The next item to consider is salary or wages. What is the starting salary of the field you choose? What can you expect to be earning in a couple of years on the job? How about ten or fifteen years down the road? Although we have tried to indicate what kind of money you may expect to earn in this book, there is no better way to find out than to go and ask someone who is employed in the trade. You also may get some help from your local state employment office.

While you are at it, check into the job conditions. Visit a few repair facilities and see firsthand what the shop is like. Would you like to work in the kind of environment you see? Now is the time to make sure that a career in automotive service is everything you expect it to be. Make the right choice today, one you'll be happy with the rest of your life.

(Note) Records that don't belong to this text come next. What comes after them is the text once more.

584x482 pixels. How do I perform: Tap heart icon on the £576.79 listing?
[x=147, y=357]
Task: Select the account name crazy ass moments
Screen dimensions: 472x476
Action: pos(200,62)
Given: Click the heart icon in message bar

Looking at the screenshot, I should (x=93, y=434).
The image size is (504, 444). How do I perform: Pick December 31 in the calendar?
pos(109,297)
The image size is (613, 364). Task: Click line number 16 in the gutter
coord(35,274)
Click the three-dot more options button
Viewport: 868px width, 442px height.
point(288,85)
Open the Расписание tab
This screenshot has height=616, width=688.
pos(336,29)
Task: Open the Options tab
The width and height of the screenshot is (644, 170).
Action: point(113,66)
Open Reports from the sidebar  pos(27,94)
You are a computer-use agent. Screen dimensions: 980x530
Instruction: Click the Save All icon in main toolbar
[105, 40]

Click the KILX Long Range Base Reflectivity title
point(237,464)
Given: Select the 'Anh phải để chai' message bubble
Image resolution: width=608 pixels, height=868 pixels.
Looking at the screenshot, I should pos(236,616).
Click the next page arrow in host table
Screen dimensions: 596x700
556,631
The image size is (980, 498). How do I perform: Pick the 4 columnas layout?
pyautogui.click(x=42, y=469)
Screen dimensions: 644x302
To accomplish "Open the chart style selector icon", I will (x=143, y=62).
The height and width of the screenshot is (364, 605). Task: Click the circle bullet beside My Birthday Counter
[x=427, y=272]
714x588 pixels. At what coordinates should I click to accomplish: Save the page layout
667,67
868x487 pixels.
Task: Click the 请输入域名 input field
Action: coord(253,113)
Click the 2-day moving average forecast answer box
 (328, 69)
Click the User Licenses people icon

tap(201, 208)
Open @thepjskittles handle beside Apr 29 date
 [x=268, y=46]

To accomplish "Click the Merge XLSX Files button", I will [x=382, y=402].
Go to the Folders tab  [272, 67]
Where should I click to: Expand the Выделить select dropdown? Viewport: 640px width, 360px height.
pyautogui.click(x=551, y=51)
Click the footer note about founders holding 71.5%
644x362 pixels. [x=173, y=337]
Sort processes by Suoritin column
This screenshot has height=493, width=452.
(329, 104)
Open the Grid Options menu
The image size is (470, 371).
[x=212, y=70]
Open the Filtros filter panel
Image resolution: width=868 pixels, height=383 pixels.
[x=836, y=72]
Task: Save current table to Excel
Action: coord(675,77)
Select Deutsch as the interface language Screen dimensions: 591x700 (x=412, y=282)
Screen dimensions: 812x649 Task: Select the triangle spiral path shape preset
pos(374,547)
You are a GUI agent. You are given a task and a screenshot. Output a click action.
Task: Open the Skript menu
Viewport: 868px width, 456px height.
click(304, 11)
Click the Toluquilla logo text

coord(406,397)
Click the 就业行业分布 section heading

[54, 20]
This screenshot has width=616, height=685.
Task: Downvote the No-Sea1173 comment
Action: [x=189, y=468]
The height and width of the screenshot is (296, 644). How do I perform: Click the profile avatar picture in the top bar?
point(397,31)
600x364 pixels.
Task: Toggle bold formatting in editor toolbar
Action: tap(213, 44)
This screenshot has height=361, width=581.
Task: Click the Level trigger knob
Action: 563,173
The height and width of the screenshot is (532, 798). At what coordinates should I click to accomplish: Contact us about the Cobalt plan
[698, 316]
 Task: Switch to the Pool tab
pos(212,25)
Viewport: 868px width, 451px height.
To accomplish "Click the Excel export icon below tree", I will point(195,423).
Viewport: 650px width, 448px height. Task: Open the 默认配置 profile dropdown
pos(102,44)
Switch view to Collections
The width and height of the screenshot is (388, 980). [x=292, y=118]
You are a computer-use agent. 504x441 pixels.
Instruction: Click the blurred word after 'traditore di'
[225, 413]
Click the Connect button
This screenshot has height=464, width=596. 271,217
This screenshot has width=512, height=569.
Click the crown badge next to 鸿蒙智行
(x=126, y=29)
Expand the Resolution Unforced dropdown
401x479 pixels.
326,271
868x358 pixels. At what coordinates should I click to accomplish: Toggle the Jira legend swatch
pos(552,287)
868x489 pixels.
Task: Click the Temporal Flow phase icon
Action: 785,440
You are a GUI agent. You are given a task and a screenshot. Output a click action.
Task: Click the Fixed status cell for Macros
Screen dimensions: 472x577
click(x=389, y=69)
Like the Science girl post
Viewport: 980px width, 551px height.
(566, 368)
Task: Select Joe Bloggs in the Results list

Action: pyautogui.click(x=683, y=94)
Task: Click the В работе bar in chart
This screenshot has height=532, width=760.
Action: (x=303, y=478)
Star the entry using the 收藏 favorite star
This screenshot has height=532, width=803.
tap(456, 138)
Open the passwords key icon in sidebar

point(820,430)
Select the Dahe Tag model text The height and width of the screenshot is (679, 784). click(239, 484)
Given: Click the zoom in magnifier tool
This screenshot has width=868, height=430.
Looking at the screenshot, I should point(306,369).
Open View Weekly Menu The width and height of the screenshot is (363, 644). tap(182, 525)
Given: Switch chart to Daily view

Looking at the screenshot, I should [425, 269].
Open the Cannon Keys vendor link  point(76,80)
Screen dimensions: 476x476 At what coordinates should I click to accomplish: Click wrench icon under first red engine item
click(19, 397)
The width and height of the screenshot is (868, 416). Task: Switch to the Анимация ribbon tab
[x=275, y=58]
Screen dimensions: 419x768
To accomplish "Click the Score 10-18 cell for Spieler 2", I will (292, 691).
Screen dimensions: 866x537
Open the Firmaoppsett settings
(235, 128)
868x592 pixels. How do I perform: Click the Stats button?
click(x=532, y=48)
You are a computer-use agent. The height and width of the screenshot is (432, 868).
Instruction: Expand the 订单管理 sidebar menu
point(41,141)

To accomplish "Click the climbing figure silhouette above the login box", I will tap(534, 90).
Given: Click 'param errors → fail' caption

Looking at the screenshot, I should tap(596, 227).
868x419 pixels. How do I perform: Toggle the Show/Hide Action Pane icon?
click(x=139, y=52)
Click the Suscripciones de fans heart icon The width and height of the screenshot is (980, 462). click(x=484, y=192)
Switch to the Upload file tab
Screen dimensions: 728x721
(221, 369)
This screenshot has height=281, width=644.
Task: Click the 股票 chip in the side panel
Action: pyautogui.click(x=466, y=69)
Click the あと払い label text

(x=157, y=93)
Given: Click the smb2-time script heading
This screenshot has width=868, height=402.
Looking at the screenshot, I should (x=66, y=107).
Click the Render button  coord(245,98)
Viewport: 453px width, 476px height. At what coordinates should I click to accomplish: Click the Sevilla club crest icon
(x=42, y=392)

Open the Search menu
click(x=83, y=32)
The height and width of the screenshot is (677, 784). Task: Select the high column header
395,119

Investigate the demand for the type of job you choose from the vast array offered under the umbrella called automotive service. Is the demand greater than the number of persons qualified to fill those jobs? If so, you've chosen something that will almost guarantee you employment. For example, there is usually a bigger demand for men and women who are expert in air-conditioning service in the hotter areas of the country than in the colder north. Fortunately, automotive service will continue to be in demand.

Another thing to consider is mobility. Would you like to work in your present locale, or would you prefer to move somewhere else? With automotive service, you can just about pick where you want to work. At present there are job openings almost everywhere in the country, but there are fewer jobs available in the industrialized areas of the east and midwest. The openings do exist; there are just fewer of them.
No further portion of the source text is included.